With all that sugar syrup they are storing there is also burr comb that they have built where I don’t want it. Both hives had a some extra comb. Notice on the top bars that there is some extra comb. This was all full of honey. I just scraped it off the top bars and put it in that 2 gallon bucket in the back of the picture. Then when I closed up the hives I added a baggy of syrup on top. Then I put the scraped honey comb on top of the baggy. The bees will clean all the honey off of the comb. I’ll probably pull that scraped comb out of the hive next time I feed them.
While I was in the hive looking for eggs, I noticed something that I usually don’t see. Notice the little circle in the middle of the picture? That’s a new worker eating her way out of her cell. As soon as she gets out, she will clean out the cell to be used again. I just thought it was pretty cool. I did find larvae in the hives. As normal, I did not find the queen. I also didn’t see many tiny larvae. I think that the queen is likely not laying many eggs now. It is getting colder and she wouldn’t want to have a bunch of brood that would die if they get cold. I think my hives are in pretty good shape for the winter right now. But as I said, I’ll keep feeding them to make sure.

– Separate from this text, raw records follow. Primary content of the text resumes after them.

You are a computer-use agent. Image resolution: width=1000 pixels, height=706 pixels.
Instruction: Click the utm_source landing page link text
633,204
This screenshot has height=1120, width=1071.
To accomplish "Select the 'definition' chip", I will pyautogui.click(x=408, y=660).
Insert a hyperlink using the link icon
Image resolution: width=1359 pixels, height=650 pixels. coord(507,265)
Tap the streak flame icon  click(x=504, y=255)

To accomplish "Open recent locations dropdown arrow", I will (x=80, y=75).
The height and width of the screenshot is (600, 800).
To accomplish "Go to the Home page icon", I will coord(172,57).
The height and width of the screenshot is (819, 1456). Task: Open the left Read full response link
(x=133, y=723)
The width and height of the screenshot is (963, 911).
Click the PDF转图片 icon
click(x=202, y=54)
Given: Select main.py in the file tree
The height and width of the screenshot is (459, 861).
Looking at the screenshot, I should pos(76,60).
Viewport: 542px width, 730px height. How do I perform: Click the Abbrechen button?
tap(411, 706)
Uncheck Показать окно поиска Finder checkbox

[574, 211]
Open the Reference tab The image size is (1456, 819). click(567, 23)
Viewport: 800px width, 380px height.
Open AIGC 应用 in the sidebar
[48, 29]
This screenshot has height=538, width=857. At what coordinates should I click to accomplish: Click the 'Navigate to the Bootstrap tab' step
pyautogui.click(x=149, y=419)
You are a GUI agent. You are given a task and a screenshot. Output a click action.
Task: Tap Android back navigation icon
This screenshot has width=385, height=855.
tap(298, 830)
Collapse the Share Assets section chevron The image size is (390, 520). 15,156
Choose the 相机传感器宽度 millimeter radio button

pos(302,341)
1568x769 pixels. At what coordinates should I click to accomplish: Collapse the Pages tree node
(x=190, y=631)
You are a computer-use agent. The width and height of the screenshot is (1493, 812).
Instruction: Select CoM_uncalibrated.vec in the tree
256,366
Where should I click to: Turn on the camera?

My saffron crocus flowers started coming up this week. I didn’t know how this would work. Last year they were just plants without flowers. I figured that this year they would come up as plants then put out the flowers. But apparently that isn’t how these work. The flowers came up and there’s greenery coming out now. The bright reddish orange is the part that gets harvested. In doing a little more research, I’ve found that the way I should do this is allow them to grow for 3 years before splitting up the corms. So from this point on I’ll avoid splitting them up. I already decided that this is the saffron only garden bed. So I’ll just grow saffron in it for 3 years.
That’s what happened on the homestead this week.